- Memory database, all operations are completed in memory, memory access speed is very fast.
- Efficient data structure is used.
There are six underlying data structures in redis, which are simple dynamic string, bidirectional linked list, compressed list, hash table, jump table and integer array. The corresponding relationship between them and data types is shown in the following figure:
In order to achieve fast access from key to value, redis uses hash table to save all key value pairs.
A hash table is actually an array, and each element of the array is called a hash bucket. Therefore, we often say that a hash table is composed of multiple hash buckets, in which key value pairs are stored.
We only need to calculate the hash value of the key to know its corresponding hash bucket location, and then we can access the corresponding entry element.
The way redis solves hash conflicts is chain hash. Chain hash is also easy to understand, which means that multiple elements in the same hash bucket are saved in a linked list, and they are connected with pointers in turn.
If the hash table writes more and more data, there will be more and more hash conflicts, which will lead to the length of the linked list on the hash bucket is too long, which will lead to the time-consuming of element search on this chain and reduce the efficiency.

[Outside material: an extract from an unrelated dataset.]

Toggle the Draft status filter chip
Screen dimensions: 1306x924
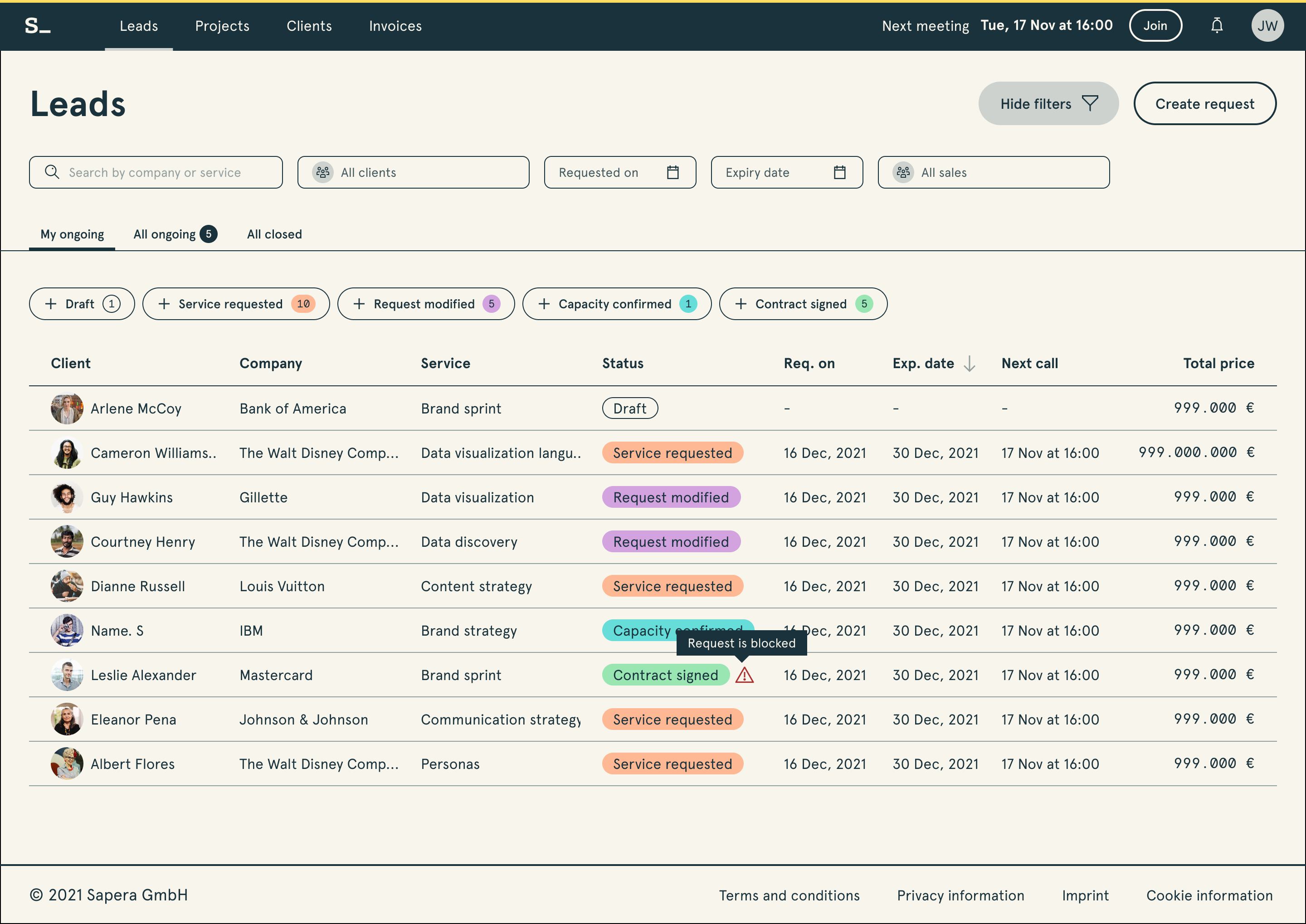click(x=81, y=304)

Rehash operation is to expand the hash bucket, increase the number of hash buckets, reduce hash conflicts, so as to reduce the number of elements in a single bucket.
In order to make rehash operation more efficient, redis uses two global hash tables by default: hash table 1 and hash table 2. At first, when you just insert data, hash table 1 is used by default, and hash table 2 is not allocated space. With the gradual increase of data, redis begins to execute rehash, which is divided into three steps
Allocate more space to hash table 2, for example, twice the size of current hash table 1;
The data in hash table 1 is remapped and copied to hash table 2;
Free space for hash table 1.
This process seems simple, but the second step involves a large number of data copies. If all the data in hash table 1 is migrated at one time, the redis thread will be blocked and unable to serve other requests. At this time, redis can’t access the data quickly.

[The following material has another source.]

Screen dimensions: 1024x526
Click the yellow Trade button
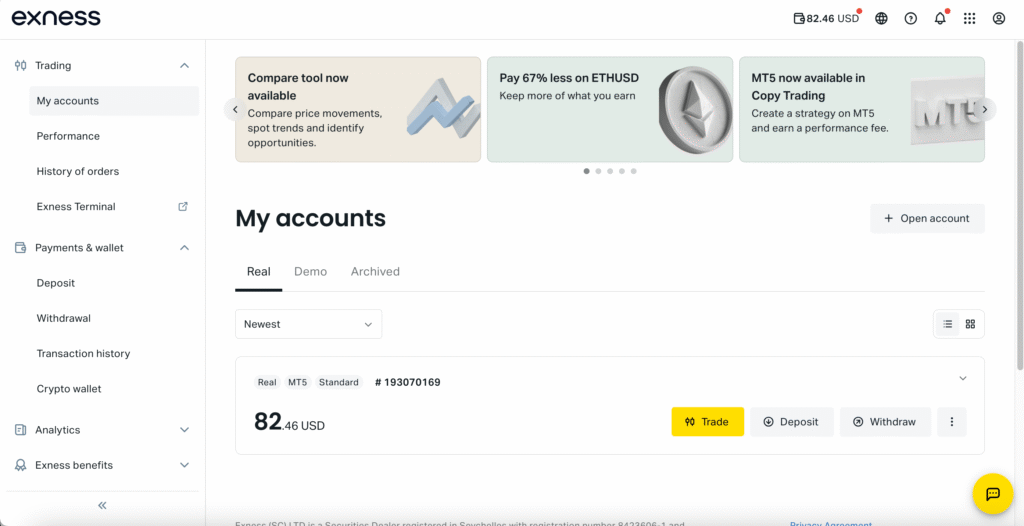(707, 422)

To avoid this problem, redis uses a progressive rehash.
In short, when copying data in the second step, redis still processes client requests normally. When processing a request, it starts from the first index position in hash table 1 and copies all entries in this index position to hash table 2; When the next request is processed, the entries of the next index position in hash table 1 are copied. As shown in the figure below:
In this way, the cost of a large number of copies at one time is allocated to the process of multiple requests, which avoids the time-consuming operation and ensures the rapid access of data.
In addition to data migration based on key value pair operation, redis also has a timing task to execute rehash. If there is no key value pair operation, the timing task will move some data to the new hash table periodically (for example, every 100ms), which can shorten the whole rehash process.
A compressed list is actually like an array, in which each element holds a corresponding data. Different from array, compressed list has three fields zlbytes, zltail and zllen in the header, which respectively represent the length of the list, the offset at the end of the list and the number of entries in the list; There is also a Zlend at the end of the compressed list, indicating the end of the list.
In the compressed list, if we want to locate the first element and the last element, we can directly locate them by the length of the three fields in the header. The complexity is O (1). When searching for other elements, it is not so efficient. It can only be searched one by one. At this time, the complexity is O (n).
Ordered list can only find elements one by one, resulting in very slow operation, so there is a jump list. Specifically, on the basis of the linked list, the jump list adds a multi-level index. Through several jumps of the index position, the fast positioning of data is realized, as shown in the figure below:
As you can see, the search process is to jump up and down the multi-level index, and finally locate the element. This is also in line with the “jump” table. When the amount of data is large, the lookup complexity of jump table is O (logn).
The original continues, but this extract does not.